UPDATED ON: Oct. 15, 2014.

Is the tide finally turning? As of today the S&P 500 has been on a nearly 30-day slide, and the S&P TSX has hit correction territory, declining slightly more than 10% since the start of September. Finally, after years of fairly steady increases, the market is in decline, and fears of a widespread market correction in the making are emerging.

MoneySense blogger and investing expert Norm Rothery notes that the market is impossible to predict in the short term. This could be a minor blip, or the beginning a long-term global decline. But he says that it wouldn’t be unreasonable to expect a market pull-back at some point.

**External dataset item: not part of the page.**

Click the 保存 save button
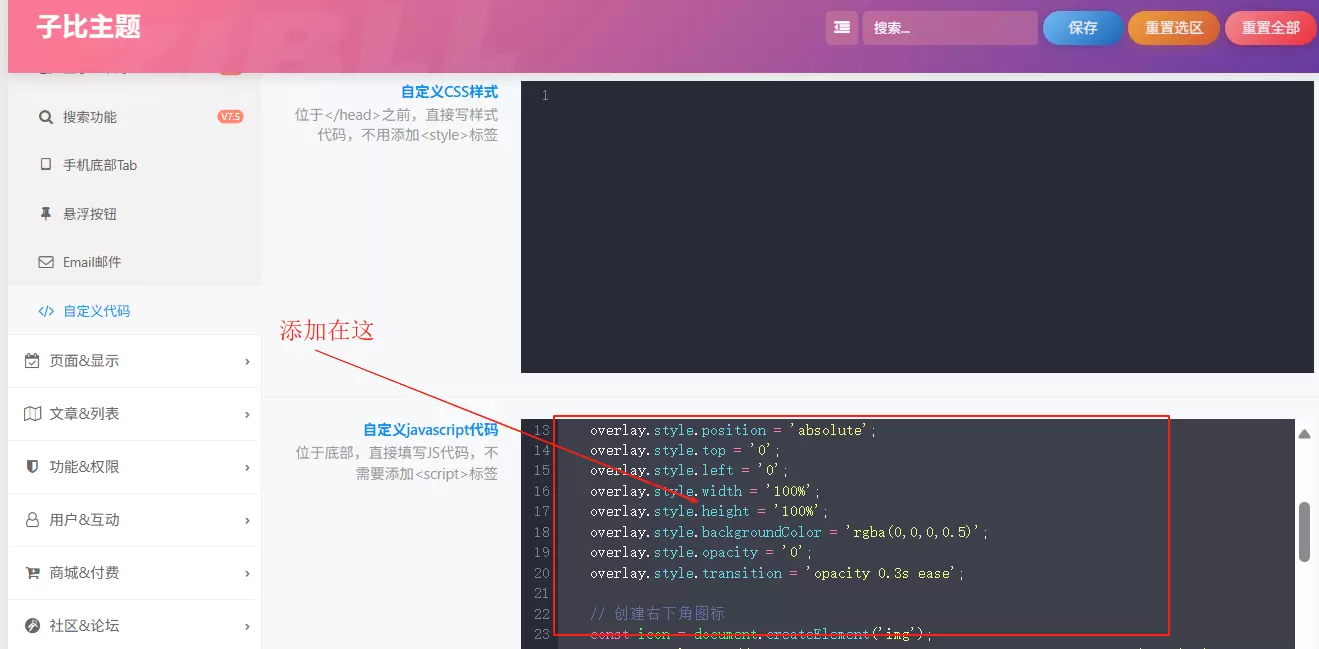Viewport: 1319px width, 649px height. point(1083,28)
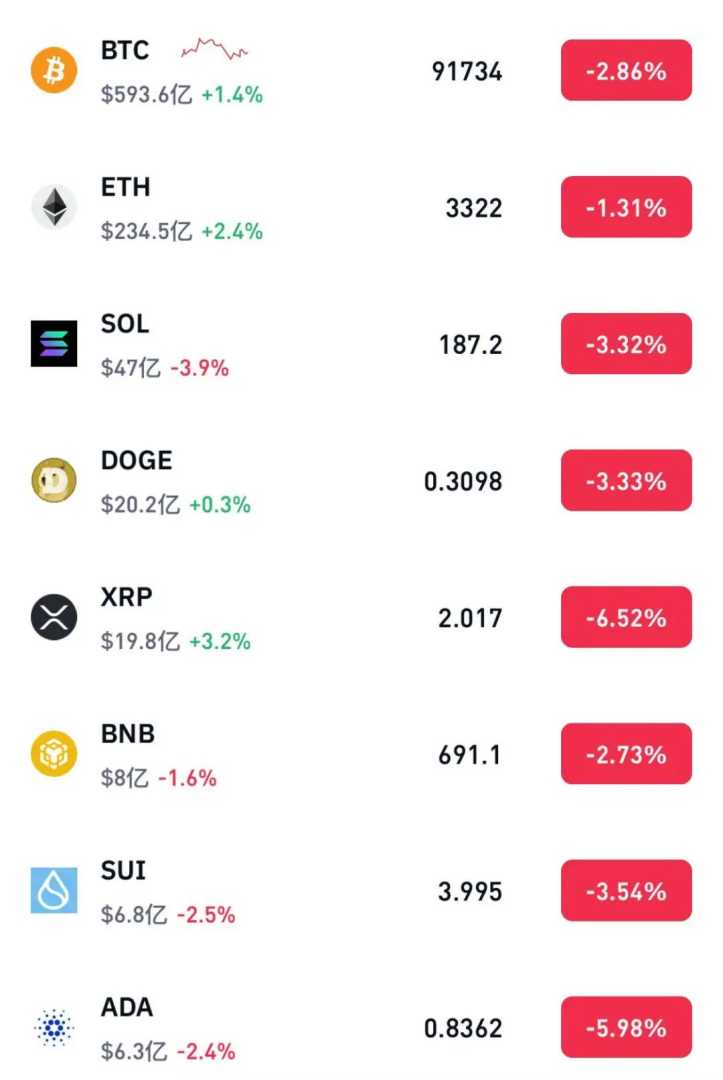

The Shiller P/E ratio—calculated by dividing the current level of the S&P 500 by the 10-year average of real earnings—indicates that U.S. stocks are expensive. The current Shiller P/E is 25—roughly 50% higher than the historical mean of 16.5. According to financial theorist Cliff Asness, that means the average real annual return on the S&P 500 over the next 10 years will be a measly 0.5%.

3.4 Average number of years between bear markets since 1929

Source: Bloomberg

Depressing news, but it doesn’t mean you should rush out and sell your stocks. Indicators like Shiller’s are insightful, but they can’t help you determine exactly when prices will come back down to earth. For stock investors wondering what to do right now, Rothery’s advice is to focus on fundamentals: “Are you following your strategy? Are there stocks you have that you may have neglected or forgotten about in your portfolio? If they don’t fit your approach, maybe it’s time to lighten up on those stocks.”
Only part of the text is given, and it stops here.